DATASET EXTRACT Start Marker
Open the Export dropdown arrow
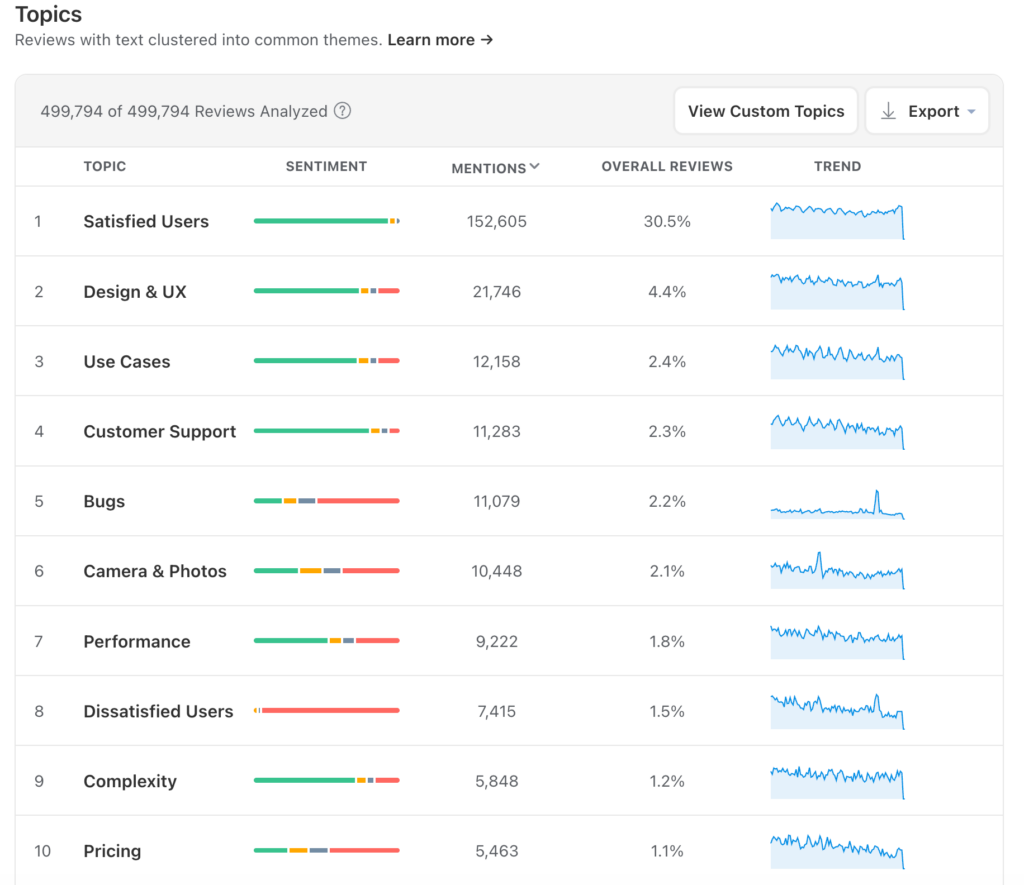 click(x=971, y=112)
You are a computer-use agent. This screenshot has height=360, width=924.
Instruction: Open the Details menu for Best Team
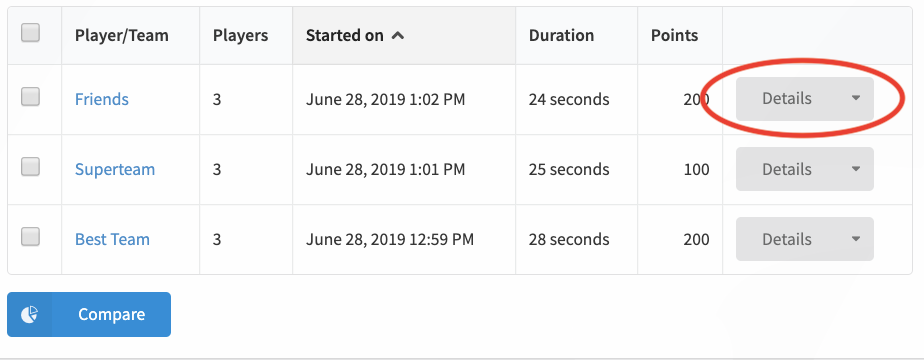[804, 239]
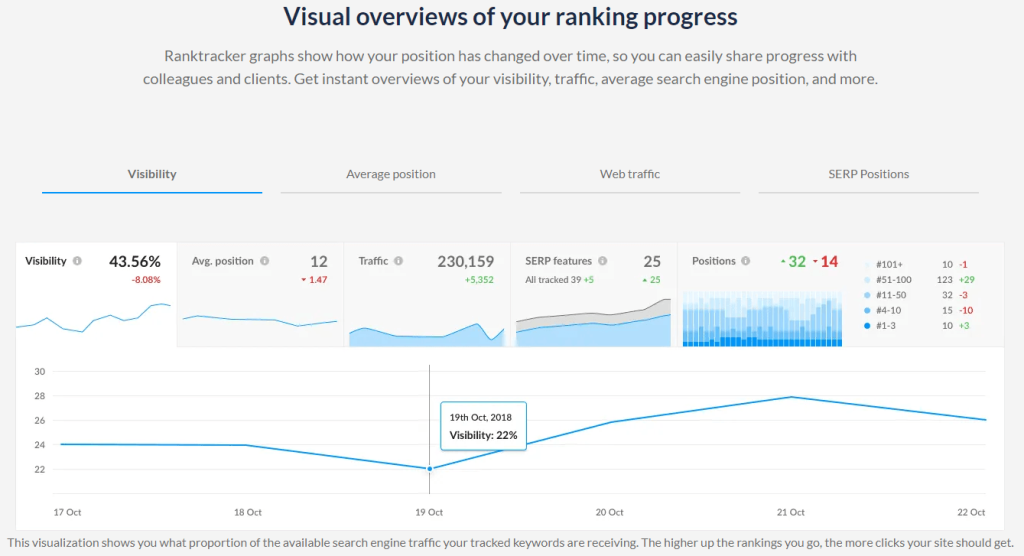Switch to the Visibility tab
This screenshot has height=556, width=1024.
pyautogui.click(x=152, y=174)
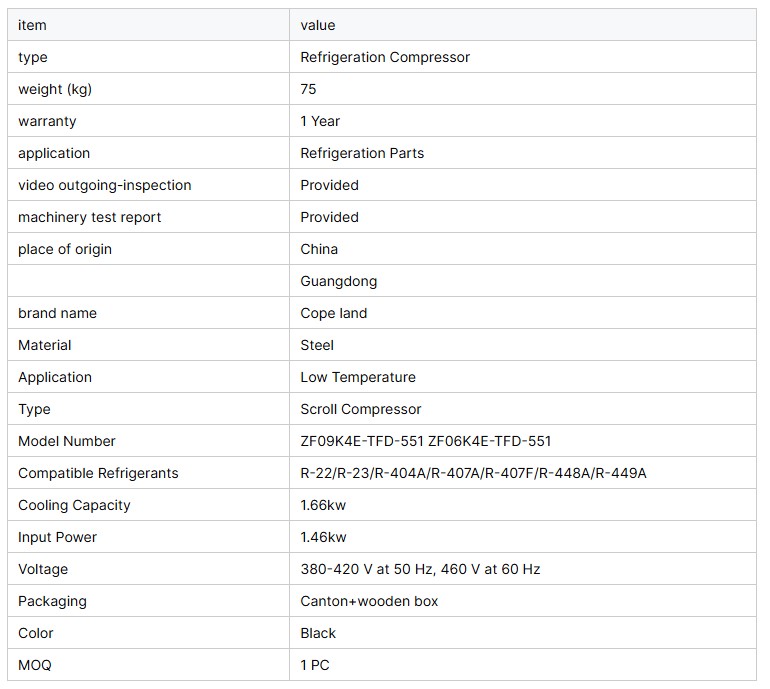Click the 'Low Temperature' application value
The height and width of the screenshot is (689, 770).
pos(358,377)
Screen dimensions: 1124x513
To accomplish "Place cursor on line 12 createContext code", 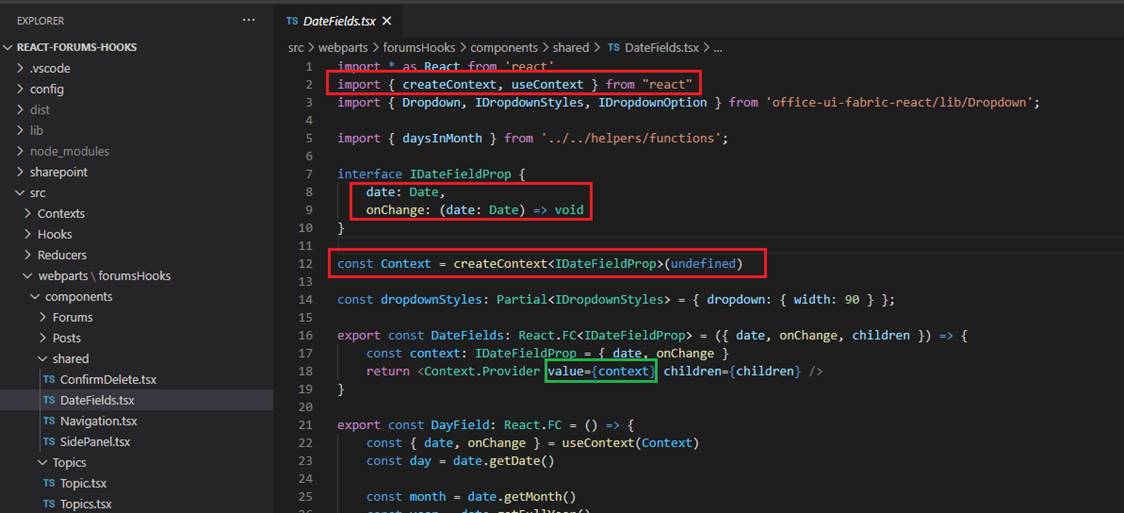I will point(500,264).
DATASET EXTRACT End Marker
DATASET EXTRACT Start Marker
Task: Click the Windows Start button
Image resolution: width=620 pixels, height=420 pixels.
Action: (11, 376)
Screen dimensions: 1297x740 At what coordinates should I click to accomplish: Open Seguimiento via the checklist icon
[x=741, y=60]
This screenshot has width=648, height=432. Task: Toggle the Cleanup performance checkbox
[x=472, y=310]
DATASET EXTRACT End Marker
**REQUIRED ACTION:**
Copy out the listing above from the line containing "Open the Export dropdown arrow" to the line containing "You are a computer-use", both included, exactly as written and minus the images.

**REPLY TO THE EXERCISE:**
Open the Export dropdown arrow
 click(x=971, y=112)
You are a computer-use agent. This screenshot has height=360, width=924.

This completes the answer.